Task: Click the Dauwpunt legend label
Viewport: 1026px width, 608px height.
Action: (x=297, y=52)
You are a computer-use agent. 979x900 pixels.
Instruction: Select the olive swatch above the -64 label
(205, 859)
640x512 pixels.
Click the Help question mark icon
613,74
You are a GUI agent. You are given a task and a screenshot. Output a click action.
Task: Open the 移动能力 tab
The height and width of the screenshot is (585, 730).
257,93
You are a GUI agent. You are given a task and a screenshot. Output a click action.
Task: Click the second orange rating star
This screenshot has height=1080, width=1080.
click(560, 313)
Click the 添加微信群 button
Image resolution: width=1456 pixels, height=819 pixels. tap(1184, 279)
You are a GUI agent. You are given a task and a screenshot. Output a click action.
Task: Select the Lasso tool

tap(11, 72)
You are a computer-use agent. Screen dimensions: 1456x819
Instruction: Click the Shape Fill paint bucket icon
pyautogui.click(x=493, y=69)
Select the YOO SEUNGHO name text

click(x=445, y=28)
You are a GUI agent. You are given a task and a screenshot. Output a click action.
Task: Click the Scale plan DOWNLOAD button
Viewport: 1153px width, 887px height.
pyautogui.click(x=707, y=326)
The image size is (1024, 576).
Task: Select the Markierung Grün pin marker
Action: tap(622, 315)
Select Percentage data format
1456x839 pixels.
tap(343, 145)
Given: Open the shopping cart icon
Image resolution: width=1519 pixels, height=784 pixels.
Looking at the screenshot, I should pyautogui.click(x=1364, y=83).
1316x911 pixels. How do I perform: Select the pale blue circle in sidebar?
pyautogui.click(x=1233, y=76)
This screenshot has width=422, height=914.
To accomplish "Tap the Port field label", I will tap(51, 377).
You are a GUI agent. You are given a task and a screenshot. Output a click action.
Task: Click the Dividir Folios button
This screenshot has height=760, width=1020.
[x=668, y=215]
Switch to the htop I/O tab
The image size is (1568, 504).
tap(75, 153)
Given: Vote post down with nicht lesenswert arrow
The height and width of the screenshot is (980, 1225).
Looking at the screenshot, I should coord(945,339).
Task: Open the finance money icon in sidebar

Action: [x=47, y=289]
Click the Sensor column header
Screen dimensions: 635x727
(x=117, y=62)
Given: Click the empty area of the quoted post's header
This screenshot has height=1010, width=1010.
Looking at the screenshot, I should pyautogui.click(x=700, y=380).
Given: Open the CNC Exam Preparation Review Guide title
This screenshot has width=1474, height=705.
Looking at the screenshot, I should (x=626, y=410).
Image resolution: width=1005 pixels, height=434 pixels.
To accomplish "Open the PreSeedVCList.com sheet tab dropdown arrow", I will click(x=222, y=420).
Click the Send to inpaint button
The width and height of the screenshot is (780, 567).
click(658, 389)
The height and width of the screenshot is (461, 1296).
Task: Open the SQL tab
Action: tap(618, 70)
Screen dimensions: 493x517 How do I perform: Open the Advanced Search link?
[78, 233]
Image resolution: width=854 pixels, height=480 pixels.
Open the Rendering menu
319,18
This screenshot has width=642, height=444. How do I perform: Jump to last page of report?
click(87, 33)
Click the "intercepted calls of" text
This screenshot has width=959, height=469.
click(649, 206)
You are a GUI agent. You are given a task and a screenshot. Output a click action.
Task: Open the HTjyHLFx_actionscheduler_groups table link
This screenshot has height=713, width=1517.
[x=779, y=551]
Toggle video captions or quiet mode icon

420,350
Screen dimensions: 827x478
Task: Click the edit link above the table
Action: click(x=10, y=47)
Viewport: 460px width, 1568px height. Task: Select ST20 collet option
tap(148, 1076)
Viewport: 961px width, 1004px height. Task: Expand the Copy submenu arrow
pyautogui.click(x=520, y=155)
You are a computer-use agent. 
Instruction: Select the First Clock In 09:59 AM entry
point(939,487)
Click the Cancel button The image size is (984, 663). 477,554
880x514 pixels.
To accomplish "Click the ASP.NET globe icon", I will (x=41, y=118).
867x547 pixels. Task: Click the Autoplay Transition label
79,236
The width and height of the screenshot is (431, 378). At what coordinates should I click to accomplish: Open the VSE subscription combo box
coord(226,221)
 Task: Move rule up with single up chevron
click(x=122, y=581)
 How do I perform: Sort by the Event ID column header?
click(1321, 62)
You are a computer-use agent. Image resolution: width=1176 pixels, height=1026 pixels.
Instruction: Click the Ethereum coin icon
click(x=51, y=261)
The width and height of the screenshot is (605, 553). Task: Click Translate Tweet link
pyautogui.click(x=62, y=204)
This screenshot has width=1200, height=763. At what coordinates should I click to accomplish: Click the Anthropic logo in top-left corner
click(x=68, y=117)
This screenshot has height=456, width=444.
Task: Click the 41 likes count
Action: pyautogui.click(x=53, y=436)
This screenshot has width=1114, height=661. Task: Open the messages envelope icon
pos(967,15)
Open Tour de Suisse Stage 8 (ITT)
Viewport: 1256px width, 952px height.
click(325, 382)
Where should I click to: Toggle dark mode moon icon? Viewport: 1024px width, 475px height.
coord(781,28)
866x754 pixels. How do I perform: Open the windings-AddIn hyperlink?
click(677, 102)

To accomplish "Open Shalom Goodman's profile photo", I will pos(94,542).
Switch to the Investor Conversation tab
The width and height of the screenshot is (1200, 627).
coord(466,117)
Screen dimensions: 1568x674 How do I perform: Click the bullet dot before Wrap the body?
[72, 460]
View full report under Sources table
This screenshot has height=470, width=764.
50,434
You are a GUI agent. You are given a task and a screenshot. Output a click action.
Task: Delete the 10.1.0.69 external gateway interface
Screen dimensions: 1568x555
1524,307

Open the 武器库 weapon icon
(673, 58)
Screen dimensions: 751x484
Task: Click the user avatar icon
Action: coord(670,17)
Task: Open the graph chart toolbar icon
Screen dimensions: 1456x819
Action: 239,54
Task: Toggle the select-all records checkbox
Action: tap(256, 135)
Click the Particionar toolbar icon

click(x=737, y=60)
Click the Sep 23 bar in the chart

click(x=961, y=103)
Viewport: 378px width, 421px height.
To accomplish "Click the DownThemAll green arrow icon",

** Problem statement **
Copy every line of the records, leaving nothing out.

** Answer to the exercise **
Task: Click the Dauwpunt legend label
Viewport: 1026px width, 608px height.
Action: (x=297, y=52)
You are a computer-use agent. 979x900 pixels.
Instruction: Select the olive swatch above the -64 label
(205, 859)
640x512 pixels.
Click the Help question mark icon
613,74
You are a GUI agent. You are given a task and a screenshot. Output a click action.
Task: Open the 移动能力 tab
The height and width of the screenshot is (585, 730).
257,93
You are a GUI agent. You are given a task and a screenshot. Output a click action.
Task: Click the second orange rating star
This screenshot has height=1080, width=1080.
click(560, 313)
Click the 添加微信群 button
Image resolution: width=1456 pixels, height=819 pixels. tap(1184, 279)
You are a GUI agent. You are given a task and a screenshot. Output a click action.
Task: Select the Lasso tool

tap(11, 72)
You are a computer-use agent. Screen dimensions: 1456x819
Instruction: Click the Shape Fill paint bucket icon
pyautogui.click(x=493, y=69)
Select the YOO SEUNGHO name text

click(x=445, y=28)
You are a GUI agent. You are given a task and a screenshot. Output a click action.
Task: Click the Scale plan DOWNLOAD button
Viewport: 1153px width, 887px height.
pyautogui.click(x=707, y=326)
The image size is (1024, 576).
Task: Select the Markierung Grün pin marker
Action: tap(622, 315)
Select Percentage data format
1456x839 pixels.
tap(343, 145)
Given: Open the shopping cart icon
Image resolution: width=1519 pixels, height=784 pixels.
Looking at the screenshot, I should pyautogui.click(x=1364, y=83).
1316x911 pixels. How do I perform: Select the pale blue circle in sidebar?
pyautogui.click(x=1233, y=76)
This screenshot has width=422, height=914.
To accomplish "Tap the Port field label", I will tap(51, 377).
You are a GUI agent. You are given a task and a screenshot. Output a click action.
Task: Click the Dividir Folios button
This screenshot has height=760, width=1020.
[x=668, y=215]
Switch to the htop I/O tab
The image size is (1568, 504).
tap(75, 153)
Given: Vote post down with nicht lesenswert arrow
The height and width of the screenshot is (980, 1225).
Looking at the screenshot, I should coord(945,339).
Task: Open the finance money icon in sidebar

Action: [x=47, y=289]
Click the Sensor column header
Screen dimensions: 635x727
(x=117, y=62)
Given: Click the empty area of the quoted post's header
This screenshot has height=1010, width=1010.
Looking at the screenshot, I should pyautogui.click(x=700, y=380).
Given: Open the CNC Exam Preparation Review Guide title
This screenshot has width=1474, height=705.
Looking at the screenshot, I should (x=626, y=410).
Image resolution: width=1005 pixels, height=434 pixels.
To accomplish "Open the PreSeedVCList.com sheet tab dropdown arrow", I will click(x=222, y=420).
Click the Send to inpaint button
The width and height of the screenshot is (780, 567).
click(658, 389)
The height and width of the screenshot is (461, 1296).
Task: Open the SQL tab
Action: tap(618, 70)
Screen dimensions: 493x517 How do I perform: Open the Advanced Search link?
[78, 233]
Image resolution: width=854 pixels, height=480 pixels.
Open the Rendering menu
319,18
This screenshot has width=642, height=444. How do I perform: Jump to last page of report?
click(87, 33)
Click the "intercepted calls of" text
This screenshot has width=959, height=469.
click(649, 206)
You are a GUI agent. You are given a task and a screenshot. Output a click action.
Task: Open the HTjyHLFx_actionscheduler_groups table link
This screenshot has height=713, width=1517.
[x=779, y=551]
Toggle video captions or quiet mode icon

420,350
Screen dimensions: 827x478
Task: Click the edit link above the table
Action: click(x=10, y=47)
Viewport: 460px width, 1568px height. Task: Select ST20 collet option
tap(148, 1076)
Viewport: 961px width, 1004px height. Task: Expand the Copy submenu arrow
pyautogui.click(x=520, y=155)
You are a computer-use agent. 
Instruction: Select the First Clock In 09:59 AM entry
point(939,487)
Click the Cancel button The image size is (984, 663). 477,554
880x514 pixels.
To accomplish "Click the ASP.NET globe icon", I will (x=41, y=118).
867x547 pixels. Task: Click the Autoplay Transition label
79,236
The width and height of the screenshot is (431, 378). At what coordinates should I click to accomplish: Open the VSE subscription combo box
coord(226,221)
 Task: Move rule up with single up chevron
click(x=122, y=581)
 How do I perform: Sort by the Event ID column header?
click(1321, 62)
You are a computer-use agent. Image resolution: width=1176 pixels, height=1026 pixels.
Instruction: Click the Ethereum coin icon
click(x=51, y=261)
The width and height of the screenshot is (605, 553). Task: Click Translate Tweet link
pyautogui.click(x=62, y=204)
This screenshot has width=1200, height=763. At what coordinates should I click to accomplish: Click the Anthropic logo in top-left corner
click(x=68, y=117)
This screenshot has height=456, width=444.
Task: Click the 41 likes count
Action: pyautogui.click(x=53, y=436)
This screenshot has width=1114, height=661. Task: Open the messages envelope icon
pos(967,15)
Open Tour de Suisse Stage 8 (ITT)
Viewport: 1256px width, 952px height.
click(325, 382)
Where should I click to: Toggle dark mode moon icon? Viewport: 1024px width, 475px height.
coord(781,28)
866x754 pixels. How do I perform: Open the windings-AddIn hyperlink?
click(677, 102)

To accomplish "Open Shalom Goodman's profile photo", I will pos(94,542).
Switch to the Investor Conversation tab
The width and height of the screenshot is (1200, 627).
coord(466,117)
Screen dimensions: 1568x674 How do I perform: Click the bullet dot before Wrap the body?
[72, 460]
View full report under Sources table
This screenshot has height=470, width=764.
50,434
You are a GUI agent. You are given a task and a screenshot. Output a click action.
Task: Delete the 10.1.0.69 external gateway interface
Screen dimensions: 1568x555
1524,307

Open the 武器库 weapon icon
(673, 58)
Screen dimensions: 751x484
Task: Click the user avatar icon
Action: coord(670,17)
Task: Open the graph chart toolbar icon
Screen dimensions: 1456x819
Action: 239,54
Task: Toggle the select-all records checkbox
Action: tap(256, 135)
Click the Particionar toolbar icon

click(x=737, y=60)
Click the Sep 23 bar in the chart

click(x=961, y=103)
Viewport: 378px width, 421px height.
To accomplish "Click the DownThemAll green arrow icon",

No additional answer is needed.